Vintage Ballot Boxes

 Vintage Ballot Boxes
One of the ballot boxes in the Library’s collection was used in the garage of Leslie Goolishian’s home in Galveston. Ms. Goolishian was the Voter Service Chair for the League of Women Voters for many years.

In recognition of election month this November, Rosenberg Library will exhibit two vintage ballot boxes which were used in Galveston elections during the mid-20th century. The ballot boxes were donated by Lynn Thompson and Burke Evans.

 Vintage Ballot Boxes
Excerpt from a 1973 Galveston Daily News article listing polling places for the City general election. Precincts 5 and 20 conducted voting from residential garages that year.

The History of the Ballot Box

The earliest elections in America were conducted by a voice vote. Voters would state their candidate of choice aloud to an official at a designated polling station. This official would record and tally the votes to determine the winner. Paper ballots eventually replaced the voice vote. Voters marked a paper to indicate their chosen candidate, and the ballot was placed inside a ballot box.
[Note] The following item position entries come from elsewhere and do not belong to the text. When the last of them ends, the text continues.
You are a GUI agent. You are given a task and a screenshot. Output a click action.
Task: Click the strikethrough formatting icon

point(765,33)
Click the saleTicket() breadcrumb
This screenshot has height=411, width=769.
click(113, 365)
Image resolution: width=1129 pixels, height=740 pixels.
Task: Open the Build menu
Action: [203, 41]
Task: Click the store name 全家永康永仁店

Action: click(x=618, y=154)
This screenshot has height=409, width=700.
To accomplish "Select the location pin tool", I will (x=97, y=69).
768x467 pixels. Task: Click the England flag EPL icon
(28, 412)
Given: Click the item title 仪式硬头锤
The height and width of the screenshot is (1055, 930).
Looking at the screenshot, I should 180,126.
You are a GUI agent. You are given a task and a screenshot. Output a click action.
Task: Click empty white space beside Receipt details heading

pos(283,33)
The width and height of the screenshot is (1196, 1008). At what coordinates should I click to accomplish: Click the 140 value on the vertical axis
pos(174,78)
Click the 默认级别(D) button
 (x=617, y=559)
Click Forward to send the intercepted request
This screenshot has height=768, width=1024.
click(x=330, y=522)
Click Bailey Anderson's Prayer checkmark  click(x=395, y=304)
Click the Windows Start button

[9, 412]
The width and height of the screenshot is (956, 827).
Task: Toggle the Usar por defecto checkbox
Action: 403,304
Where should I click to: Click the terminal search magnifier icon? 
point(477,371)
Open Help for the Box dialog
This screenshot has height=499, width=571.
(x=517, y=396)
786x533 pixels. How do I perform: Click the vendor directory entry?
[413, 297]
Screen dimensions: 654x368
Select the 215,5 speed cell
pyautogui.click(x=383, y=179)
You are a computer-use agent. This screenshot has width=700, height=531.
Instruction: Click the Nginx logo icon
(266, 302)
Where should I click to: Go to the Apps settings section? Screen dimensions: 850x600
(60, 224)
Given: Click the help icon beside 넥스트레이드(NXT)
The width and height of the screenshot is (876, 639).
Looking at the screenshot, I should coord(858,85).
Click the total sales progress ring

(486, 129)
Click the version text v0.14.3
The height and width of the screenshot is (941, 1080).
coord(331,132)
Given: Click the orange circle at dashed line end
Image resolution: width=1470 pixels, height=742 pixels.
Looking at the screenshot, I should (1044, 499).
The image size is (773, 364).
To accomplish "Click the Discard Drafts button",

During the 1960s, computer-read ballot systems were introduced. Voters punched a hole in the card or marked a ballot in pencil to select their desired candidate. These ballots were then read by a computer which could calculate the final tally more quickly and accurately than a hand count.

Since the 1990s, many polling stations have been equipped with touch-screen computers. These systems capture and compute votes digitally, yielding fast results.

Galveston’s Polling Places of the Past

Typically made of wood or metal, ballot boxes feature a hinged top which is secured with a lock during the time votes are cast. A thin slot is cut into the top which is large enough to accept a paper ballot, but narrow enough that the ballot cannot be removed manually through the opening. Small and portable, ballot boxes were delivered to designated polling places during election season. In Galveston, polling places were typically set up in schools, churches, and government buildings. It was not uncommon for a private residence to serve as a polling station. As documented in various newspaper accounts over the years, votes could often be cast from a volunteer neighbor’s garage.